EXERCISE BRIEF:
Summarize the bootc filesystem layout text below in two sentences.

SOURCE:
----
Understanding the Fedora/CentOS bootc filesystem layout

This section briefly re-summarizes some of the content that is in the upstream bootc filesystem documentation. Please consult that for more.

composefs

A first important difference between Fedora/CentOS bootc and other ostree-using variants in Fedora derivatives is that Fedora/CentOS bootc enables the use of composefs for the root filesystem by default.

However, this use of composefs is in an "unsigned" mode; when targeting a filesystem with fs-verity enabled, then fs-verity will be turned on. However, no signature verification is enforced for default installations.

Writable at build time, readonly at runtime

With just the two exceptions below, all directories are writable as part of a container build; but once deployed (onto a physical or virtual machine) bootc defaults to presenting the image content as read-only.

This is similar to a semantic similar to that accessible with podman run --read-only for application container images.
----
RECORDED DATA:

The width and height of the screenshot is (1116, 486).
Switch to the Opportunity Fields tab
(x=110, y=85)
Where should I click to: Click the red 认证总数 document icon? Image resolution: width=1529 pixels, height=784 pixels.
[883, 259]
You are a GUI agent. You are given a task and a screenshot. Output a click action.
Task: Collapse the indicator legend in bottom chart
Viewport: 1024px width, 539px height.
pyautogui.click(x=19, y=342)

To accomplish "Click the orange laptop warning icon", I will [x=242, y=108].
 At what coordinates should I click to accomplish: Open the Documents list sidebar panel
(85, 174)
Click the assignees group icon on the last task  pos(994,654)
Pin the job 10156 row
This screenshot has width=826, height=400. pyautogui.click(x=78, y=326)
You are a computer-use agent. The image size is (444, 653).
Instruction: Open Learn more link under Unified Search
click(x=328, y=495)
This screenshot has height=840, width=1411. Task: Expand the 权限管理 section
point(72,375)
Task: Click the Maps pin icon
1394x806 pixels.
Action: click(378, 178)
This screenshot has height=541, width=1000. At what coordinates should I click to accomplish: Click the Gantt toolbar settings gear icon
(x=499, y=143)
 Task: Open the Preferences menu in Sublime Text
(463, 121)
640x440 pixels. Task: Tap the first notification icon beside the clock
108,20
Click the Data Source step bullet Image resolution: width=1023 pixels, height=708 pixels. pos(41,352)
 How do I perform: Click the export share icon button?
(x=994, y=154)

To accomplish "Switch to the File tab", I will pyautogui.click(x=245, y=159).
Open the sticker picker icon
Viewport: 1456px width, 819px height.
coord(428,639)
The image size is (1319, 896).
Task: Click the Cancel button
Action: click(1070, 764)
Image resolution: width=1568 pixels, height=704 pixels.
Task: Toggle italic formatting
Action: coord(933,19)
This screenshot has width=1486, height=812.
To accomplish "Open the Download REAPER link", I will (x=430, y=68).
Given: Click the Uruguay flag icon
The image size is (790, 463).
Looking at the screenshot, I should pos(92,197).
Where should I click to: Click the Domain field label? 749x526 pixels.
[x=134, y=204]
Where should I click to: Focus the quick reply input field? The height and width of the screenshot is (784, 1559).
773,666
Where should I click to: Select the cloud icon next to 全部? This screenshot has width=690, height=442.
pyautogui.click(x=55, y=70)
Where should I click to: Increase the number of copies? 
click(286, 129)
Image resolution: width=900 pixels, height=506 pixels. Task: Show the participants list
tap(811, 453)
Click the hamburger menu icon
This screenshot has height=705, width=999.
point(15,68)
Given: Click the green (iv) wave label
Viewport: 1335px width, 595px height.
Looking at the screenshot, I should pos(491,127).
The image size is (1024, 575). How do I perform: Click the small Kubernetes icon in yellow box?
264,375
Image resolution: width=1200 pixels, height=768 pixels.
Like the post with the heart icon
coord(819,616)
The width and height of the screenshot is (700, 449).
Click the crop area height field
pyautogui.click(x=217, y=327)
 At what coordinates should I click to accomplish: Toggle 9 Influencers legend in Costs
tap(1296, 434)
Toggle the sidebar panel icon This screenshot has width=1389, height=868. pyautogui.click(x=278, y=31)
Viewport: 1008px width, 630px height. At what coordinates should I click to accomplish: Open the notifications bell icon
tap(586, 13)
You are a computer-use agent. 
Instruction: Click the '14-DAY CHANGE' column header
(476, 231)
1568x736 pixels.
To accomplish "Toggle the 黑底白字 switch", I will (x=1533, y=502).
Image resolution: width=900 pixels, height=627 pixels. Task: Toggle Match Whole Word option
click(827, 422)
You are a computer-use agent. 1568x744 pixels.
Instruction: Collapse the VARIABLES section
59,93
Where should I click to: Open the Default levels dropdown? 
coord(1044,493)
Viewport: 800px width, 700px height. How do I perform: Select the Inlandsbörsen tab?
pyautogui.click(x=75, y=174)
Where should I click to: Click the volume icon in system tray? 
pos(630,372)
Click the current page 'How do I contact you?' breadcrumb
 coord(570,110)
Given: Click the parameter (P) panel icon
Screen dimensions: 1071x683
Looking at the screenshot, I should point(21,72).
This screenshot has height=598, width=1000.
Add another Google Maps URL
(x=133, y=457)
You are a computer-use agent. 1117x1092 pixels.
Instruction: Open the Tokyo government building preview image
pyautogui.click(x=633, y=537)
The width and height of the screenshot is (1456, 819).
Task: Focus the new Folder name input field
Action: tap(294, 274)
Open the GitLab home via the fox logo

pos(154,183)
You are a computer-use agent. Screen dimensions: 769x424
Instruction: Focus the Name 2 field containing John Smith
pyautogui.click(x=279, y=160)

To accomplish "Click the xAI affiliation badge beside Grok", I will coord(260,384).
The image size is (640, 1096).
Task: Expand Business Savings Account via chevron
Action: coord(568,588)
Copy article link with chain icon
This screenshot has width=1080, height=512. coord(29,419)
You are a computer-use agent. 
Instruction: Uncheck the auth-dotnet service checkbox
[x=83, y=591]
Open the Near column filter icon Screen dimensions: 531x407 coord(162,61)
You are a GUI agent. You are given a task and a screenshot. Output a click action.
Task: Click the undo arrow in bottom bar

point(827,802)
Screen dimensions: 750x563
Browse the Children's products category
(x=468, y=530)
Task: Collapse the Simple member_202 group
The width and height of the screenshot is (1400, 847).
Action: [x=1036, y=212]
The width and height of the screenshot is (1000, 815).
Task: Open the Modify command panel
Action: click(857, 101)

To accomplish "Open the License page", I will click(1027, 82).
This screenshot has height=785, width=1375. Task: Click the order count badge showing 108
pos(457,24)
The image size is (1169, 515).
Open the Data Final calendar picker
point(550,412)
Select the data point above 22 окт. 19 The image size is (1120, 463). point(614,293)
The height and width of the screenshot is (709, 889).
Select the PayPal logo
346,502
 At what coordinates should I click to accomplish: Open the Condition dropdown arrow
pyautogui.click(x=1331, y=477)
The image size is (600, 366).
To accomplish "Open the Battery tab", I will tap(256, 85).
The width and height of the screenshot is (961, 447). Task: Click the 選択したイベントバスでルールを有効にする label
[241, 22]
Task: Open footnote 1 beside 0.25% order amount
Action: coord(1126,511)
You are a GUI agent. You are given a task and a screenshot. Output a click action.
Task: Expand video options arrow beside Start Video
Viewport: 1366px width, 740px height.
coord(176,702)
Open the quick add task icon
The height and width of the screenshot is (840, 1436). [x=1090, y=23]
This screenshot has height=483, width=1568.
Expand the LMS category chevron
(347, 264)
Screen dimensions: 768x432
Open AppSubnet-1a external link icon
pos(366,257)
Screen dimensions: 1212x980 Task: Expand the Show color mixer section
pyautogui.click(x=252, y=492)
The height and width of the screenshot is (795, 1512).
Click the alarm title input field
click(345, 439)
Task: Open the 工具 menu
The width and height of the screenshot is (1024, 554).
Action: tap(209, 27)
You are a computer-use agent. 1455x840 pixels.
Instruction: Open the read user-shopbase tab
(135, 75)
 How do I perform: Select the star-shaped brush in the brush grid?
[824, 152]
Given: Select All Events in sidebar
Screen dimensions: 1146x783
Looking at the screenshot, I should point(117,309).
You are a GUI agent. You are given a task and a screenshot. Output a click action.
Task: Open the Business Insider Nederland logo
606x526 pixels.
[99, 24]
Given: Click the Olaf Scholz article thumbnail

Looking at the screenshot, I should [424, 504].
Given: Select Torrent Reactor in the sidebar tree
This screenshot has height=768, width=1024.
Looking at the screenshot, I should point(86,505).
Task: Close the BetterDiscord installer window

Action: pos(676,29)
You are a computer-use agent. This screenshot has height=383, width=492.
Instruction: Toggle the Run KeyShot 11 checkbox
----
COMPLETE RESPONSE:
Unlike other ostree-using variants in Fedora derivatives, Fedora/CentOS bootc enables composefs for the root filesystem by default, though in an "unsigned" mode: fs-verity is turned on when the target filesystem has it enabled, but default installations enforce no signature verification. With two exceptions, all directories are writable during a container build, but once the image is deployed onto a physical or virtual machine, bootc by default presents its content as read-only.